What to Do with Too Much Mint

It’s easy to grow more mint than you can possibly eat. When this happens, I usually try to find summer recipes that highlight this delicious herb. Below are some of my favorites.

Cooking & Recipes 

Mint has a pretty strong taste, so most recipes only call for a small amount of it. A lot of the recipes that feature mint are Middle Eastern or Mediterranean. I recently made the below Mediterranean quinoa salad and brought it camping. If you like eating falafel and tabouli, mint is often a common ingredient in those recipes, and spring rolls often feature fresh mint.

Mediterranean Quinoa Salad with Roasted Summer Vegetables

Maureen’s Avocado Tabbouleh

Summer Rolls with Spicy Peanut Sauce


Mint is a very common ingredient in teas and mixed drinks.

Hot Mint Tea—cut a sprig, put it in your mug, and pour boiling water over it for an instant cup of tea. 

Iced Mint Tea: If you like iced mint tea, there are actually two different ways you can make it. The first one is to harvest a few sprigs of mint and then select your container. I use half gallon canning jars. Bring water to a boil and then pour it into the jar over the mint springs. You can leave it out on the counter until it cools. Remove the mint and put the jar in the fridge to cool it down. Optional: add honey or sugar when hot for a little sweetener.

Sun Tea: The second way is to make sun tea. Harvest a few sprigs of your mint varieties, select a container, fill it with cool water, and let it sit out in the sun for a couple of days until it gets a nice minty flavor. Optional: add honey or sugar when warm for a little sweetener.

Cucumber Mojito

Easy Mint Julep

Frozen Mint Lemonade

peppermint variety growing in garden

Preserving Mint

Mint is best dried for later use. 

My lazy way of drying herbs is to throw them in a paper bag and hang it somewhere that gets plenty of air circulation. You can also spread them out on a screen to dry in a darker area, not in direct sunlight. 

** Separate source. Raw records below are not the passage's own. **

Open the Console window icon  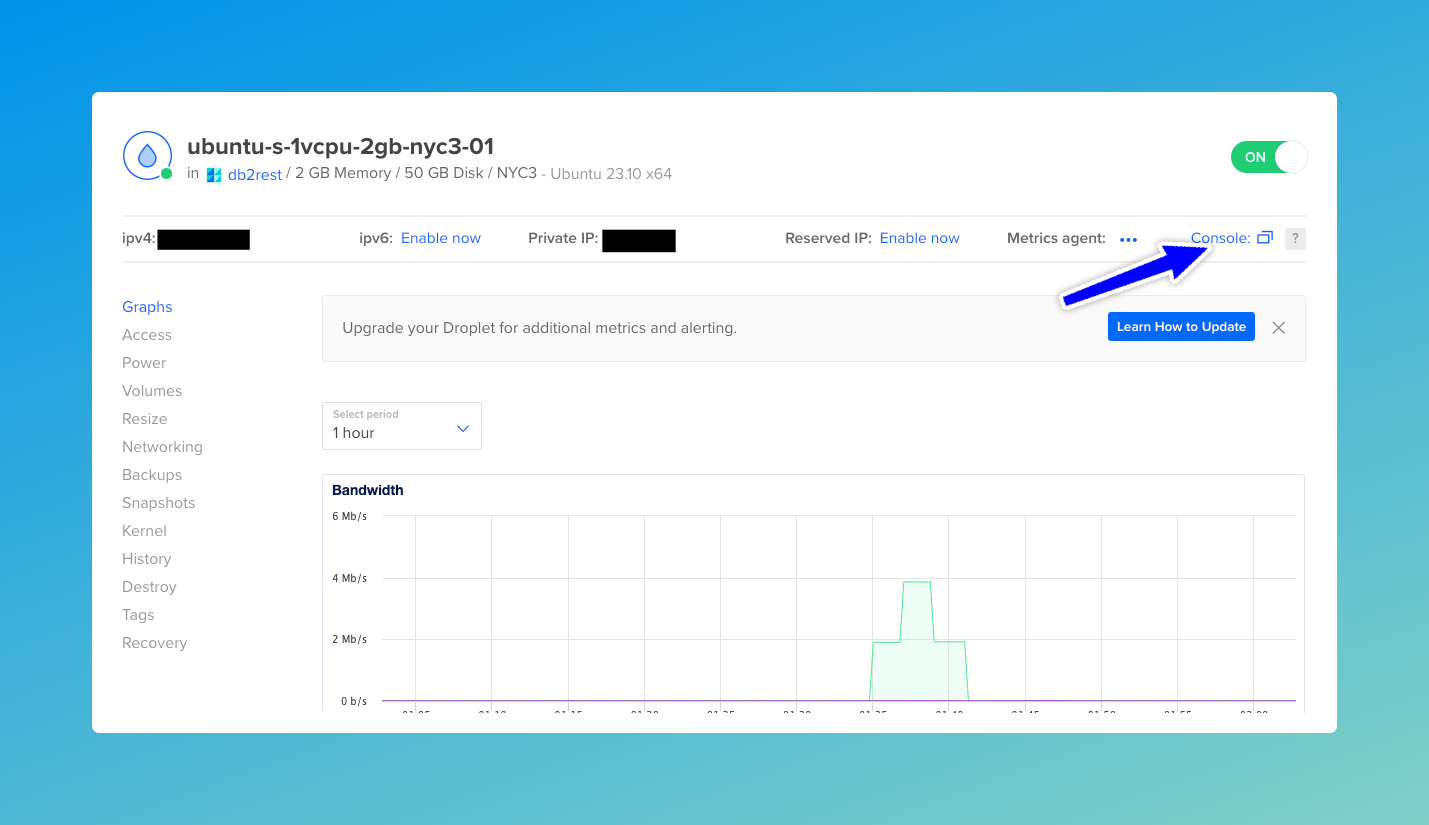(x=1265, y=238)
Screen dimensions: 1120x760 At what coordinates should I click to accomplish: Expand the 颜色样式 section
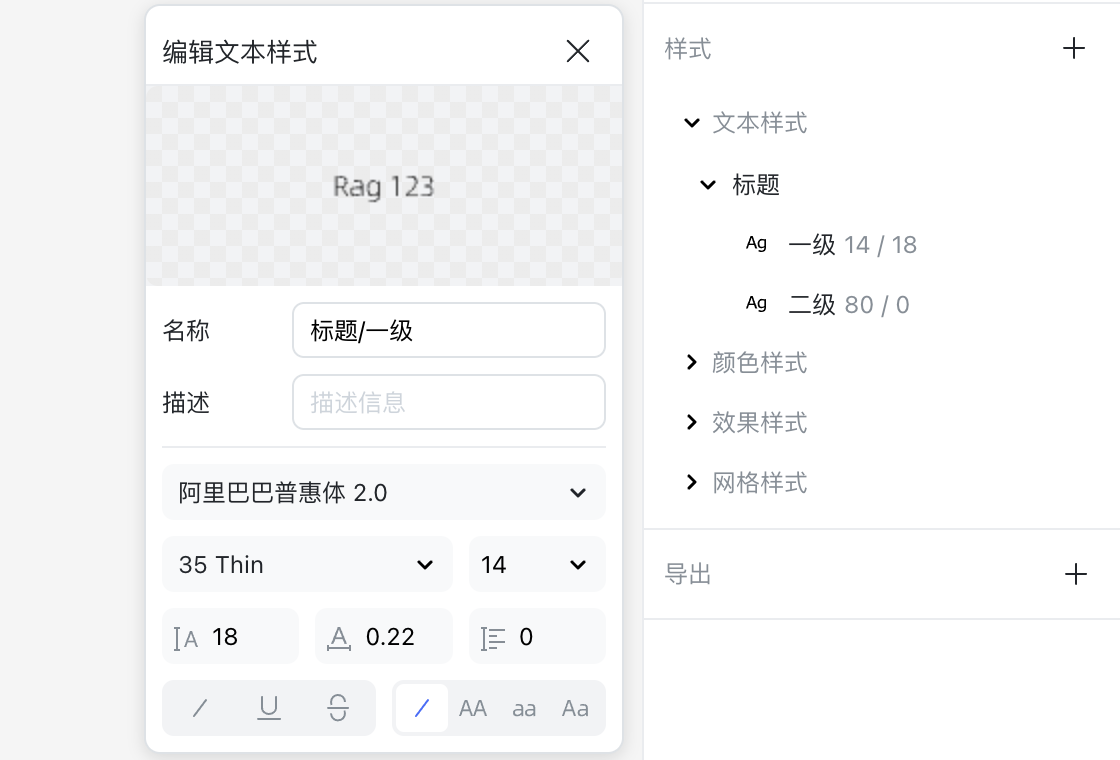tap(691, 363)
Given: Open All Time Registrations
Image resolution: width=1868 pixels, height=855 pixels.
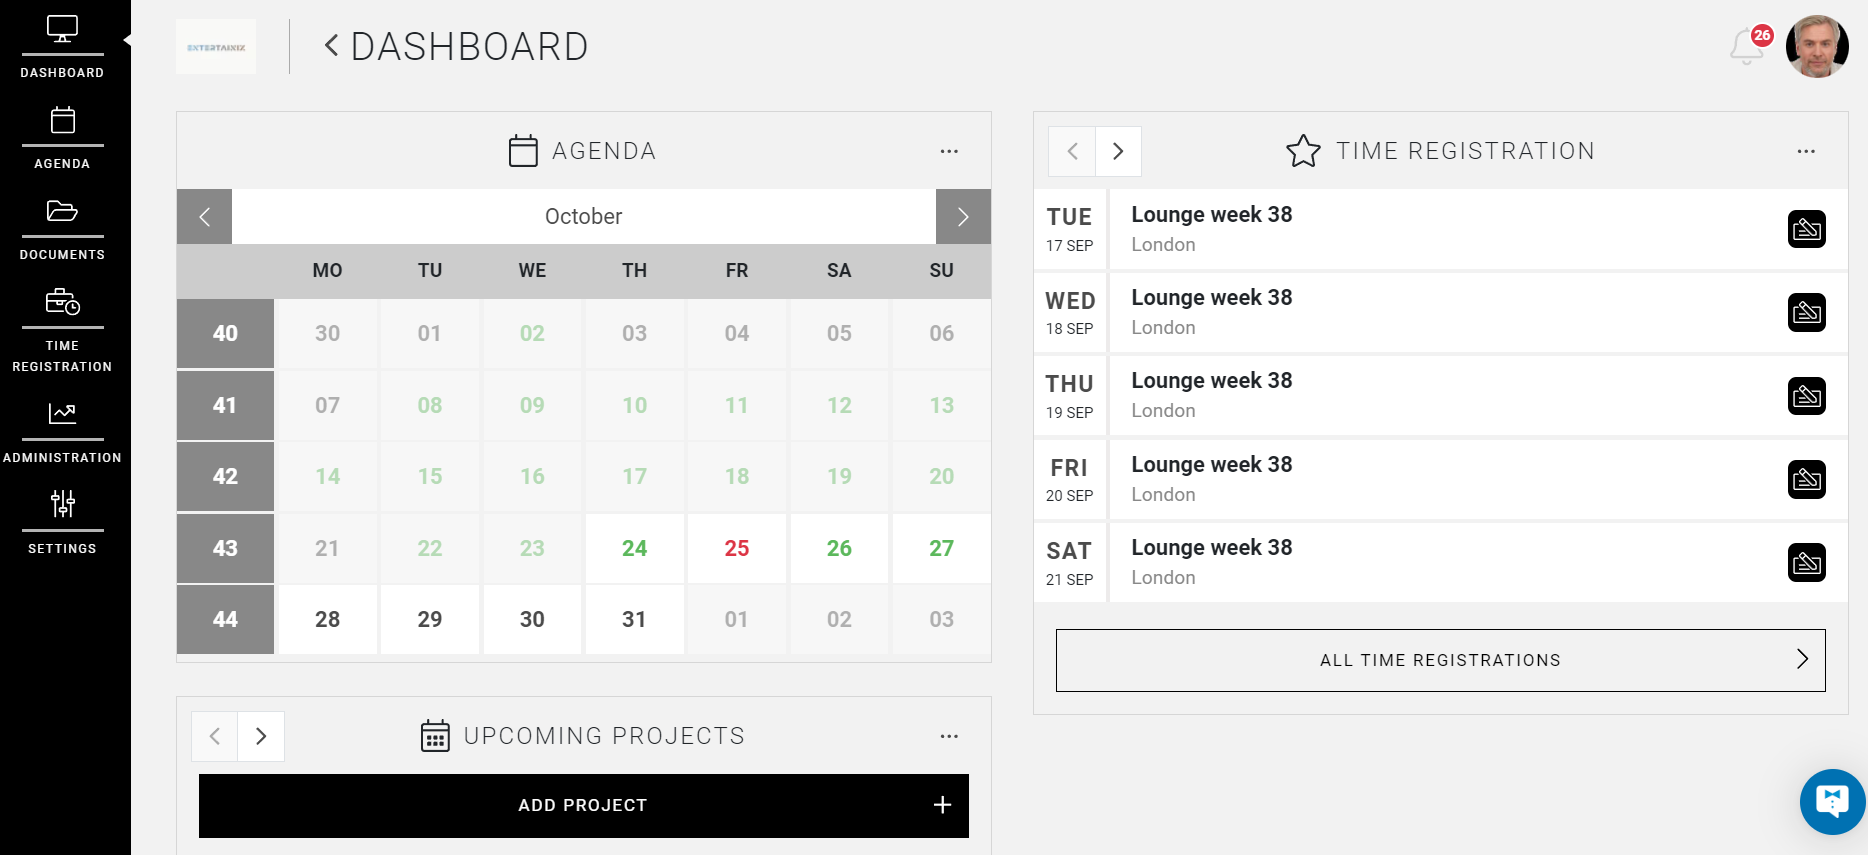Looking at the screenshot, I should [1440, 660].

Or, tie them in bundles and hang them up to look pretty in your kitchen! 

When you’re drying herbs, wait until they’re very brittle and dried out before putting them into a container. They should crumble easily and not have any moisture left in the leaves. Remove any of the stems or other parts of the plant you don’t want and put the rest in an airtight container.

I dry a lot of mint, so I use wide mouth quart canning jars. I try to put up three or four quart jars full of dried mint for the winter because I drink a lot of tea.

mint in herb spiral garden

A final word about mint…

Before you plant mint in your garden, I want to reiterate that it can be very invasive. If you’re not careful, it can take over your entire garden. For that reason, I usually recommend not planting mint directly into your garden bed.

Because it’s so hardy, you can grow it in a container. That’s what I did for the first few years I grew mint, but then I realized I wasn’t getting as much mint as I wanted, so I hesitantly planted it in my herb spiral. That’s a pretty contained area, so I thought that would help me keep it in check. It’s gone pretty well so far, although it does spread into the other herbs, so I have to yank it back periodically.

I would suggest trying to grow it in a pot first and see how that works for you. You can put it on your patio or deck or somewhere in or around your garden. Some people also plant it in a pot and then dig a hole and sink the pot into one of their garden beds in an attempt to contain the roots a bit better. This has the added benefit of not having to water a pot so often.

Overall, there’s nothing to be scared of when it comes to growing mint! It really is one of my favorite herbs to grow and there are so many fun mint varieties. As long as you keep an eye on it and don’t let it take over your entire garden, you’ll have many years of bountiful mint harvests ahead of you.